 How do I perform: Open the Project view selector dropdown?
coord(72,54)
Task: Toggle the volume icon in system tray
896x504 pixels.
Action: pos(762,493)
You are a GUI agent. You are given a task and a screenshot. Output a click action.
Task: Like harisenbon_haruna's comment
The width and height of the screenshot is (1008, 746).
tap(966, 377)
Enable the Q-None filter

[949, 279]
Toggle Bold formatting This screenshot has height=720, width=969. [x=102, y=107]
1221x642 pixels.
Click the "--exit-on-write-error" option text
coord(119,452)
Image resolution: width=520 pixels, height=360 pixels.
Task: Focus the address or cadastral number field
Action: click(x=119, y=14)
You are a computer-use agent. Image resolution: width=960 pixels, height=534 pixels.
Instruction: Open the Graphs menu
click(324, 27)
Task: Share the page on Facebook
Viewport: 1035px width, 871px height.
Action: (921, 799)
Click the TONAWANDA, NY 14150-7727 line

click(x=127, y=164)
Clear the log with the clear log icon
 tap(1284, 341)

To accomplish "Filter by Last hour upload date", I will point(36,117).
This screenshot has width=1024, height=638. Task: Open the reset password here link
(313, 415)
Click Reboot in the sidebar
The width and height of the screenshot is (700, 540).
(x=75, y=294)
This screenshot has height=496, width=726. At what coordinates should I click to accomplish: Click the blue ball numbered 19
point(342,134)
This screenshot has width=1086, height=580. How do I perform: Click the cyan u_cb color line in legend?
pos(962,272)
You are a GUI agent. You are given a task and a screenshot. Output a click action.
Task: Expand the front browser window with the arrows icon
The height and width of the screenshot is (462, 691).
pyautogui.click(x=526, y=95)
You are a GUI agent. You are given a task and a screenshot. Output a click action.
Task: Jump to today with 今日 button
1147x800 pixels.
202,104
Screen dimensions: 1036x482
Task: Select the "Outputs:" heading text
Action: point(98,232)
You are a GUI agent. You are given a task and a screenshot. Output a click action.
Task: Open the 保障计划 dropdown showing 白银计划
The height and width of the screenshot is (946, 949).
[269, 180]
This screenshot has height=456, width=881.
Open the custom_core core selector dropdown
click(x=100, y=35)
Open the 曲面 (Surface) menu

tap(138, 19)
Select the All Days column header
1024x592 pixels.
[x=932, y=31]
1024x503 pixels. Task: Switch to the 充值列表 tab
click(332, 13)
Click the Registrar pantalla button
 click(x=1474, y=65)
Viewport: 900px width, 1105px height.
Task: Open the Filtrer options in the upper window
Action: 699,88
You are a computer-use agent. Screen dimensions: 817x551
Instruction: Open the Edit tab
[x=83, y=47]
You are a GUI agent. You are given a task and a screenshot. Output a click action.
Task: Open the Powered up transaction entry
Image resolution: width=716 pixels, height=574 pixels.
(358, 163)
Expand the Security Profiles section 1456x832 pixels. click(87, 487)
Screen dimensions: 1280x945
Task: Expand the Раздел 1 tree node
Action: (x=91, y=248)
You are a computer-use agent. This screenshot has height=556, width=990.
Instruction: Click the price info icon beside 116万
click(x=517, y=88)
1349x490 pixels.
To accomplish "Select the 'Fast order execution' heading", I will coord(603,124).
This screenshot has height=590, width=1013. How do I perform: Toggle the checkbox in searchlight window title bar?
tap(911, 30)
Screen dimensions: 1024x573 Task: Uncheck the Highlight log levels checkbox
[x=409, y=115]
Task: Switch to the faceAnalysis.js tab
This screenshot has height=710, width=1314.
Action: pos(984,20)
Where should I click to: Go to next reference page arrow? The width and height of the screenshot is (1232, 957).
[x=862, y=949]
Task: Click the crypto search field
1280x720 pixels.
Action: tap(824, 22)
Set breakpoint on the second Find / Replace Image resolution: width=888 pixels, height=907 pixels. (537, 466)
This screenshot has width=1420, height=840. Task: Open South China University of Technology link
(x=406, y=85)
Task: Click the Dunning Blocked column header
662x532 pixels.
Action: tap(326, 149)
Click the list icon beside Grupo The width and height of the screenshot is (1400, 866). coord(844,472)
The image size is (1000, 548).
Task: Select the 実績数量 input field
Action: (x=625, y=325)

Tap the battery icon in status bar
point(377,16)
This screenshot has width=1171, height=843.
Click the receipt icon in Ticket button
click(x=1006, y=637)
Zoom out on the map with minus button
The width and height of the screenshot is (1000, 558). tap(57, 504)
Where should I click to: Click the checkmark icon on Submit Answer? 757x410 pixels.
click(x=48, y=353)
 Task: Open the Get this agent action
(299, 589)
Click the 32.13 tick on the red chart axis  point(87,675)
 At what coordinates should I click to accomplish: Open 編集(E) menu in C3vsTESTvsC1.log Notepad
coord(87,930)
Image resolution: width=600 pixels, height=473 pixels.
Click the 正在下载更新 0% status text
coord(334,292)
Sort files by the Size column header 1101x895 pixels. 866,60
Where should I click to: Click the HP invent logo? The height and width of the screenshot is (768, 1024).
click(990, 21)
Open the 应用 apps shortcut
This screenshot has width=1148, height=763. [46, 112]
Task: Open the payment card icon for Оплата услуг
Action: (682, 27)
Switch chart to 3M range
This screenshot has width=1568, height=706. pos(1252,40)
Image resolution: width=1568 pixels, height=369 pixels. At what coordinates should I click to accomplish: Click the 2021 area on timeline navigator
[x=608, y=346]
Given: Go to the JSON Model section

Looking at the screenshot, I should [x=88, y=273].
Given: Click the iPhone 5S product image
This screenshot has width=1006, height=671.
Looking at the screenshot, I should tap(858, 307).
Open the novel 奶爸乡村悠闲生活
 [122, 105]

• • • • •

TASK PROMPT
Sift through the material above and copy the lines that contain the word "header".

SOLUTION BELOW
Select the All Days column header
Task: Click the Dunning Blocked column header
Sort files by the Size column header 1101x895 pixels. 866,60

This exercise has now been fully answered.